The latest influx of technology being debuted in 2015 is getting us seriously aroused: everything from auto-blippers to pit lane limiters, 6-axis gyros to lean-angle displays, and iPhones that control a bike’s rider aids all have a welcome place, adding safety (a bit important), speed (important) and fun (exceptionally important).
Traction control, anti-wheelie, and even cornering ABS is nothing extraordinary when you think about it, and we take these beautiful aids for granted nowadays. One of the most dynamically significant arrivals this year has to be semi-active suspension. Granted, the tech has been debuted on BMW’s limited run of HP4s and a few adventure bikes (with comfort in mind, rather than performance) but 2015 sees Yamaha rolling out the all-new R1M with electronic Öhlins, joining the Ducati 1299 Panigale S – again, with Öhlins – and the Sachs-shod 2015 BMW S1K.
The Yamaha factory World Superbike team and Öhlins were testing electronic suspension back in the noughties with the likes of Hori Haga, before getting banned. If something gets banned, that means it’s usually good.
Although I’m a massive supporter of electronics in racing, I can see why some of the tech is getting outlawed due to massive financial reasons. As well as setting up traction control, engine braking and anti-wheelie for every metre of tarmac, the electronic suspension required 200-300 different parameters to function properly: braking, brake release, apex and corner exit strategies had to be setup by a boffin on a laptop for individual corners every race. However, we still need this manufacturer R&D for the bikes me and you ride everyday.
Far from a household name, Öhlins is the brand synonymous with suspension around the globe and, having ridden the new Panigale, it seems like the golden tubes of goodness have nailed the semi-active bouncers for circuit. Meanwhile, BMW’s system seems to be capable of flattening any surface with its road-biased etiquette.
Why haven’t we seen semi-active/electronic suspension sooner? “In the racing community, they still want to have the stock suspension. From my point of view, this semi-active system is better because it’s less compromise. We wanted to make sure the technology was perfect before releasing it and be careful in developing. As a professional rider, it’s very easy to feel that there’s something wrong with electronics, and you then lose confidence. We had a huge job to convince our own test rider that this is a better system! This is the first step but we will make more advanced systems in the future.”

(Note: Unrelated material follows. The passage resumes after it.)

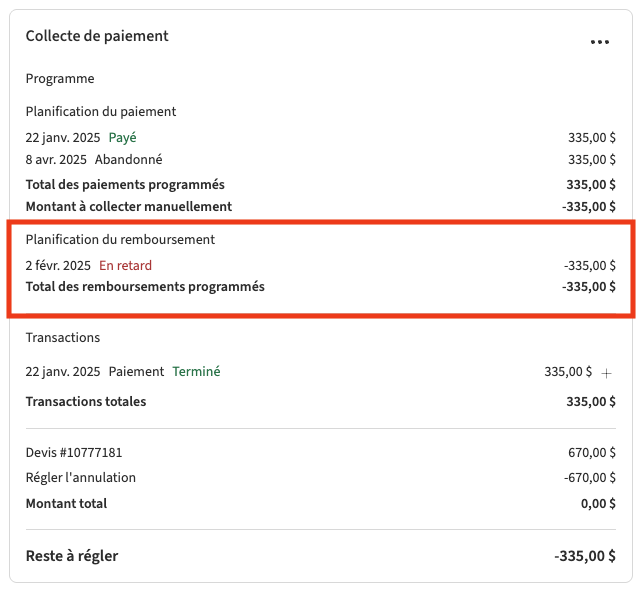Viewport: 641px width, 591px height.
Task: Click Total des remboursements programmés row
Action: pos(145,286)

As the technology progresses, we will most sportsbikes feature electronic suspension? “I see all high performance bikes with electronic suspension. The R1M is a similar system but there are a lot of customer adaptions to suit, so there’s a different interface, for example.”
And will we see a bolt-on system available for bikes in the future, like an exhaust or fuelling module? “We are working on it, but it needs an ECU to make it work. If we have a bolt-on system, how do we integrate it with the bike? It will be expensive as there are many parts, and you’ll need some kind of interface, like an iPhone or something.”
Every few years we ask ourselves how production bikes can improve after a barrage of fresh gizmos appear. Within a few years, there’ll be fully-active suspension, various engine trickery and, as the cost comes down, more exotic materials used on production bikes. But what’s the next surprise? We can’t wait to find out.